The real standouts, though, are the higher-ups. Michael Cristofer plays the head of API, Truxton Spangler, and it’s one of the most memorable supporting roles I’ve seen on TV in years. His unique, quirky characterization is unforgettable, and in my book lands Spangler in the Fictional Intelligence World Espiocrat Hall of Fame with the likes of George Smiley, Neil Burnside, and Harry Pearce. The same could be said of the initially inscrutable Kale Ingram (Arliss Howard), Spangler’s right-hand man, a cynical veteran of the game who knows its ins and outs and leverages his personal agenda in a ruthlessly matter-of-fact, badass manner. At the end of the day, character is Rubicon’s bread and butter, and the acting is uniformly up to the task — Cristofer, Howard, Roberts, and Hodges all deliver what I would consider award-worthy performances, and you could throw in guest actress Annie Parisse, who has a minor but impressive role as Andy, an attractive neighbor in Will’s building who gets drawn into the proceedings.
It’s an engrossing series, to say the least, one of those shows that if you like it at all, you’ll probably love it. It succeeds in its overarching conspiracy storyline only partially, I think, but it does so many other things well — building intrigue and suspense, creating complex relationships, framing beautiful shots, depicting the political maneuverings and interactions of its spy world figures — that ultimately the destination doesn’t feel all that important.

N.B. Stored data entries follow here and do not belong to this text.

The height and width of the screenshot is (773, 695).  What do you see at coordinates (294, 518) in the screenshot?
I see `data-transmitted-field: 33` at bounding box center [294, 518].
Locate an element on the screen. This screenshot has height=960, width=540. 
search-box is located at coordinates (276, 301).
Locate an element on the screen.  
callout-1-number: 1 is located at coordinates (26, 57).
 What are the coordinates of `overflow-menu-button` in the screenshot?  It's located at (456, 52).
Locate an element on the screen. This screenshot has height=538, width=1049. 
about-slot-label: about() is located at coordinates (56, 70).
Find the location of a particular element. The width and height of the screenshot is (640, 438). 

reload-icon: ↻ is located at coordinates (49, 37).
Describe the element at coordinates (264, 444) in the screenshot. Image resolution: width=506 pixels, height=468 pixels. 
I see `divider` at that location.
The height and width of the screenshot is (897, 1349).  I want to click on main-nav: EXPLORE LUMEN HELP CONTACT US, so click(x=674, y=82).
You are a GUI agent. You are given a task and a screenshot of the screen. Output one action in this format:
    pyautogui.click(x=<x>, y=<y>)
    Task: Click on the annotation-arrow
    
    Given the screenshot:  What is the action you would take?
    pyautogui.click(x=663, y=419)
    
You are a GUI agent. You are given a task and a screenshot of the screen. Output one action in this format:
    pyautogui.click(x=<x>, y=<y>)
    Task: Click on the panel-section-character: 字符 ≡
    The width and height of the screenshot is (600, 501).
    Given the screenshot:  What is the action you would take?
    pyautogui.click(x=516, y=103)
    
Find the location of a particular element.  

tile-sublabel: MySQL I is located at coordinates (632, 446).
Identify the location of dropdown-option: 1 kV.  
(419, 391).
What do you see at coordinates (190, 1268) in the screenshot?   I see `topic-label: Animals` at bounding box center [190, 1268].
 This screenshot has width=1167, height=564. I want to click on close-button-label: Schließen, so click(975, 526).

The journey is the destination, for me anyway, and I really, really hope it gets picked up to take me further.
Russ and I watched the whole series yesterday. (Brain Fry!) Really loved it except for the finale. I’ll forgive the writers since it was obvious they were writing it with the expectation of another season, but there were a couple of logic flaws that made me want to throw my lap top across the room. I think the set designer needs a shout out. The office, everyone’s apartments, “Gitmo”, and especially all those Escher stair cases really help create the mood surrounding the story.
Yes, that last episode just didn’t tie everything up, and there were definitely some bad decisions made — characters doing things out of character, among other things, and some other inconsistencies. (The show definitely peaks in the penultimate episode.)
But man, did I ever love this show. The characters, the set design, the camera-work (those gorgeous, steady shots, such a nice change from the shaky action-cam techniques used nowadays), the office politics. It’s a crying shame this show isn’t still around. I especially miss Spangler, Kale Ingram, Miles and Tanya.
Where did you see this? I didn’t know it was available anywhere!